Item coordinate data
- - -

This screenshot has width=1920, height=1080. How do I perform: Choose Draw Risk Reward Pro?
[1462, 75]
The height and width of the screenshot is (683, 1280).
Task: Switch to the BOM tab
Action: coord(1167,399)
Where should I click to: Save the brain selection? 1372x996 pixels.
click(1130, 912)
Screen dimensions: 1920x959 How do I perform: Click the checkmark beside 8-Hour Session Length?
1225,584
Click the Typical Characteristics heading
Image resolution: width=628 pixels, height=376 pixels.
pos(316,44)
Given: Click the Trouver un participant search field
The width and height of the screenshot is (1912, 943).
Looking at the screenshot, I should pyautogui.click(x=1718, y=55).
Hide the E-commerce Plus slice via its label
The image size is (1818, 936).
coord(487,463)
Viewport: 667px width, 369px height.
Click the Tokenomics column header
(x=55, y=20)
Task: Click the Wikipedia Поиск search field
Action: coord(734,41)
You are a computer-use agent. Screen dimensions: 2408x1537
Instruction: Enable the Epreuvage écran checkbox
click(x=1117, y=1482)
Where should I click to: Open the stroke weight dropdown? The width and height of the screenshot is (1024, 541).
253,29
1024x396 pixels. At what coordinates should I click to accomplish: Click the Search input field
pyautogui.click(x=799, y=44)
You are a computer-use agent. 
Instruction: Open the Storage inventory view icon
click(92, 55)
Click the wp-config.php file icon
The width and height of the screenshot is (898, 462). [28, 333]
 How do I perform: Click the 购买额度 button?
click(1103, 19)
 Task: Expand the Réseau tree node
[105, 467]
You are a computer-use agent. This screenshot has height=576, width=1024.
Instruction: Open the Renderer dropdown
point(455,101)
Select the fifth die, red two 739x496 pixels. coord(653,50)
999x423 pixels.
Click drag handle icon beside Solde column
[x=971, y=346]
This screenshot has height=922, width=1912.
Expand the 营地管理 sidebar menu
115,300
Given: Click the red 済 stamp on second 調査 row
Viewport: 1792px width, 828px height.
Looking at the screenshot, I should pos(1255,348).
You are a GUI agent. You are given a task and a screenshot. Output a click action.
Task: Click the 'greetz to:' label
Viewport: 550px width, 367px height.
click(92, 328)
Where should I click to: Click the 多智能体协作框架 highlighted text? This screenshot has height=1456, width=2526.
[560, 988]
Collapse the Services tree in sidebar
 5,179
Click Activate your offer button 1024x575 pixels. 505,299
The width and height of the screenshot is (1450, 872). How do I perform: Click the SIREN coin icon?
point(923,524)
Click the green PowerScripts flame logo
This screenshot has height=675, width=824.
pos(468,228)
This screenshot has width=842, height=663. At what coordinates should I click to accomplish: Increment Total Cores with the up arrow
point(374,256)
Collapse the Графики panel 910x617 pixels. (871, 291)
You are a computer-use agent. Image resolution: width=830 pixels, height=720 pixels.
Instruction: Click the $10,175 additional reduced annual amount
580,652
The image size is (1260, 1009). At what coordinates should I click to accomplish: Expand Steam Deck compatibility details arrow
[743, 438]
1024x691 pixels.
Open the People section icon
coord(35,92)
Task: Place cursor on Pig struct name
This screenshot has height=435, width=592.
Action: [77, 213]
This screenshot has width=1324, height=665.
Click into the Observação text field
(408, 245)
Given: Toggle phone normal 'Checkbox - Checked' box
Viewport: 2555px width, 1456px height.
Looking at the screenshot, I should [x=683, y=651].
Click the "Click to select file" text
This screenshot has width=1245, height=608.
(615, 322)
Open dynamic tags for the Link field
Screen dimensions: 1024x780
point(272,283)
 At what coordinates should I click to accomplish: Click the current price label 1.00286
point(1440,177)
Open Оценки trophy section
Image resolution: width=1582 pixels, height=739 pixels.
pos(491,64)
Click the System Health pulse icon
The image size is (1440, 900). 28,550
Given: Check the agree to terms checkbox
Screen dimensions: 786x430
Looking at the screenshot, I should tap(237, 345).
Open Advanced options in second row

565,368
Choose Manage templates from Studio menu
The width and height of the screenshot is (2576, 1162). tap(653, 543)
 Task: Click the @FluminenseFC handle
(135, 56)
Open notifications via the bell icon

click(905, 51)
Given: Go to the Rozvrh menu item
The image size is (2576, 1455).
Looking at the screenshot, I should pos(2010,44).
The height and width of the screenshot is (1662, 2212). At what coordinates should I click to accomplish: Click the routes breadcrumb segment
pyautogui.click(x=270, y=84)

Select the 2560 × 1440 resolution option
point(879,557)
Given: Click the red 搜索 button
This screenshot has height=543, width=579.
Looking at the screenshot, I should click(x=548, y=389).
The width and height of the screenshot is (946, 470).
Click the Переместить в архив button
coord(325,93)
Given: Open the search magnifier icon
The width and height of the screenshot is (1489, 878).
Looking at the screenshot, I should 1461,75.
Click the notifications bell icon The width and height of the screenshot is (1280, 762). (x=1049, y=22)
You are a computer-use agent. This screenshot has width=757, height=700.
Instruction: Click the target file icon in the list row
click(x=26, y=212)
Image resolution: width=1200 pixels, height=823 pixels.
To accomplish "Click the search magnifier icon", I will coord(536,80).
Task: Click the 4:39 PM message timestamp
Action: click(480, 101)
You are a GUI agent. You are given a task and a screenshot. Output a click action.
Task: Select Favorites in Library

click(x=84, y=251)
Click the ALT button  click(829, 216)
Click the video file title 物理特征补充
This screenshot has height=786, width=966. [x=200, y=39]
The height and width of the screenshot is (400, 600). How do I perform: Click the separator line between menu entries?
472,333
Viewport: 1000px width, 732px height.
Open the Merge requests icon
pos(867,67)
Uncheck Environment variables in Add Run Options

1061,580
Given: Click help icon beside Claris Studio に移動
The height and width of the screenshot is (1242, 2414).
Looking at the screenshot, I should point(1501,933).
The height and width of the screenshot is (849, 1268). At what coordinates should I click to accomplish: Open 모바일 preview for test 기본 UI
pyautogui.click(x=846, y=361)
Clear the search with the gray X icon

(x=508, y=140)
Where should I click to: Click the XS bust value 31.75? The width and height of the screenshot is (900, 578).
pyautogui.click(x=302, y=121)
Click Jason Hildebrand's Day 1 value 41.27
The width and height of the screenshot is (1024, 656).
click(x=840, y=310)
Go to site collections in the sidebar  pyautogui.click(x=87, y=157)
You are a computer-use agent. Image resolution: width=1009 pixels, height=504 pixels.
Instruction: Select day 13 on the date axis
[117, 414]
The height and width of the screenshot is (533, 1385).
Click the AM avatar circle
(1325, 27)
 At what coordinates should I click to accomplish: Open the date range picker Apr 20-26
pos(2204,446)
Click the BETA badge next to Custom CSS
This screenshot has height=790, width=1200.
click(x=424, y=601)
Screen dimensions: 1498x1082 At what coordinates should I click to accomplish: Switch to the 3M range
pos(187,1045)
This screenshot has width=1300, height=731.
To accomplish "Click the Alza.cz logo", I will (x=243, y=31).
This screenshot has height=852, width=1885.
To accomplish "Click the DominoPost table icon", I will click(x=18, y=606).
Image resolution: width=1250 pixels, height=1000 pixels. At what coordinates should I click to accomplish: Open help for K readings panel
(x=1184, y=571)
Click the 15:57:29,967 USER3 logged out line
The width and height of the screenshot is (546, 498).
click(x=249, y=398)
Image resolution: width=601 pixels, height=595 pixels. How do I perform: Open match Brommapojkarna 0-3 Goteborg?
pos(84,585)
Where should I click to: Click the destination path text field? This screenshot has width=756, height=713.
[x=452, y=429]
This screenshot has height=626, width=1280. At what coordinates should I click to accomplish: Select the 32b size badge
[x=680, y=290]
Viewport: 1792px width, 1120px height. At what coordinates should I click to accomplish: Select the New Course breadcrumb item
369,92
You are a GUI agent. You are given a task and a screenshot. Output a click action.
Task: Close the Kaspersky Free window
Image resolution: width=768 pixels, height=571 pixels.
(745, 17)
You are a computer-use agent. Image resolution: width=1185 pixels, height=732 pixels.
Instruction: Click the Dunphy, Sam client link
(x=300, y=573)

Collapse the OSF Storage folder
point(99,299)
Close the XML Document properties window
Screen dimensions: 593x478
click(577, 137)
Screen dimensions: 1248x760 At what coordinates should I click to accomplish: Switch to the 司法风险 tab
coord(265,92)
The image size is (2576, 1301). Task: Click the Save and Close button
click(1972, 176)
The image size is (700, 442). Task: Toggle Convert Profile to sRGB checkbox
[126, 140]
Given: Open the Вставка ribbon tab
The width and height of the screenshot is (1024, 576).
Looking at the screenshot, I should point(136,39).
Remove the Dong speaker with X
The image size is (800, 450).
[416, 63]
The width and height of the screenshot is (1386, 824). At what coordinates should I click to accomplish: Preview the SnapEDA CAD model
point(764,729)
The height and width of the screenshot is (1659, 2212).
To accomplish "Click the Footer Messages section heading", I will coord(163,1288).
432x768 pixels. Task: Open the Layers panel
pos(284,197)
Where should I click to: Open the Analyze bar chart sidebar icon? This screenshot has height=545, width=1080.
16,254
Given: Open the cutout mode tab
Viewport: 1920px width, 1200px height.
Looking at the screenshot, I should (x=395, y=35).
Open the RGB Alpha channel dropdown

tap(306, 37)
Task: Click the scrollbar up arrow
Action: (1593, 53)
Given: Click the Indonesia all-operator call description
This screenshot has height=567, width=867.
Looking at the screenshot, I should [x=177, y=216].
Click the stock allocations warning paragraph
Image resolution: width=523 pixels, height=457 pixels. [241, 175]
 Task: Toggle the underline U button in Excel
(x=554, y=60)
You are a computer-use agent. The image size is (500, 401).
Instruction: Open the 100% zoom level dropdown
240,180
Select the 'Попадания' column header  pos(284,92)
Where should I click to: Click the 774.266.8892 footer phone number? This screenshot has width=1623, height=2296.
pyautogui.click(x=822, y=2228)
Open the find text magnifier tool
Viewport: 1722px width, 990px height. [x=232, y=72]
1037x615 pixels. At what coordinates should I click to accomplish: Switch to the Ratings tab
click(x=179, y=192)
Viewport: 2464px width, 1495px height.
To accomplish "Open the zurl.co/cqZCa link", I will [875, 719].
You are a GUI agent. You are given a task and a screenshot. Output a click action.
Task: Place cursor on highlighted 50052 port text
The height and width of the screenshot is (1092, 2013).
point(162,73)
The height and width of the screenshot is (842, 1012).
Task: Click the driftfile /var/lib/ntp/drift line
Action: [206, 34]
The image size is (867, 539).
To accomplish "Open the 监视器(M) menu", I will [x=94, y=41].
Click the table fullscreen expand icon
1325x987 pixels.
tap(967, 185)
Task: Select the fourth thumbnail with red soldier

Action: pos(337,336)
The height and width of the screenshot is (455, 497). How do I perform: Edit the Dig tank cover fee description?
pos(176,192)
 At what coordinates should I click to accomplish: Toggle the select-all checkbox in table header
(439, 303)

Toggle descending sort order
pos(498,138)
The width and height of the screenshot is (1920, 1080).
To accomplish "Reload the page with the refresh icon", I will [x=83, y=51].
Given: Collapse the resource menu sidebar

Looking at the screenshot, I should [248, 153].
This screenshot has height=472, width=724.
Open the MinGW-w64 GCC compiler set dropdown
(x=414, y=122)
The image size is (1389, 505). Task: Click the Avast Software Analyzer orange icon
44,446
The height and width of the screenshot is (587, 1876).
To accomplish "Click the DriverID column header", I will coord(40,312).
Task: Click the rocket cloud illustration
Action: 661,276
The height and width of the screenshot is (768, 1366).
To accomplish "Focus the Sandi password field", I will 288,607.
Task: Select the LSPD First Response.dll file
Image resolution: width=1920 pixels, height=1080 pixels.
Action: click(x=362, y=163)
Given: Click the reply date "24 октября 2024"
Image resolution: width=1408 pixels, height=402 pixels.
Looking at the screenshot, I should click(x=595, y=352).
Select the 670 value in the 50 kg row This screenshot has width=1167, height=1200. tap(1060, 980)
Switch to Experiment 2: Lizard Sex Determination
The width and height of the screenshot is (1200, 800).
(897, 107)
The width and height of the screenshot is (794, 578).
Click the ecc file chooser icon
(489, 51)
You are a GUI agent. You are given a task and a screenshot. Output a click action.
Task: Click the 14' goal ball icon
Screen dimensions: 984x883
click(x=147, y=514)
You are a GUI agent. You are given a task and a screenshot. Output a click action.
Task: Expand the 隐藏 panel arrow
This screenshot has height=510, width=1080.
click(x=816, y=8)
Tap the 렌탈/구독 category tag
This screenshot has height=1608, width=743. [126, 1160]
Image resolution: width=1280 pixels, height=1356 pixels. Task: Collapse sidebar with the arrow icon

- - -

Challenge: Retype, word for word, the stretch of the listing from the line containing "This screenshot has width=1300, height=731." through the line containing "[x=680, y=290]".

Solution below:
This screenshot has width=1300, height=731.
To accomplish "Click the Alza.cz logo", I will (x=243, y=31).
This screenshot has height=852, width=1885.
To accomplish "Click the DominoPost table icon", I will click(x=18, y=606).
Image resolution: width=1250 pixels, height=1000 pixels. At what coordinates should I click to accomplish: Open help for K readings panel
(x=1184, y=571)
Click the 15:57:29,967 USER3 logged out line
The width and height of the screenshot is (546, 498).
click(x=249, y=398)
Image resolution: width=601 pixels, height=595 pixels. How do I perform: Open match Brommapojkarna 0-3 Goteborg?
pos(84,585)
Where should I click to: Click the destination path text field? This screenshot has width=756, height=713.
[x=452, y=429]
This screenshot has height=626, width=1280. At what coordinates should I click to accomplish: Select the 32b size badge
[x=680, y=290]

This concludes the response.